_Work required:_
Please retype the listing below, matching every line exactly.
=======
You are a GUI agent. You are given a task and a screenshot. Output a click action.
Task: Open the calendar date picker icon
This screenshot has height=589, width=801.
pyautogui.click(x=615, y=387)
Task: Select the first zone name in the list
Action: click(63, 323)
=======
_Answer for the task:_
You are a GUI agent. You are given a task and a screenshot. Output a click action.
Task: Open the calendar date picker icon
This screenshot has height=589, width=801.
pyautogui.click(x=615, y=387)
Task: Select the first zone name in the list
Action: click(63, 323)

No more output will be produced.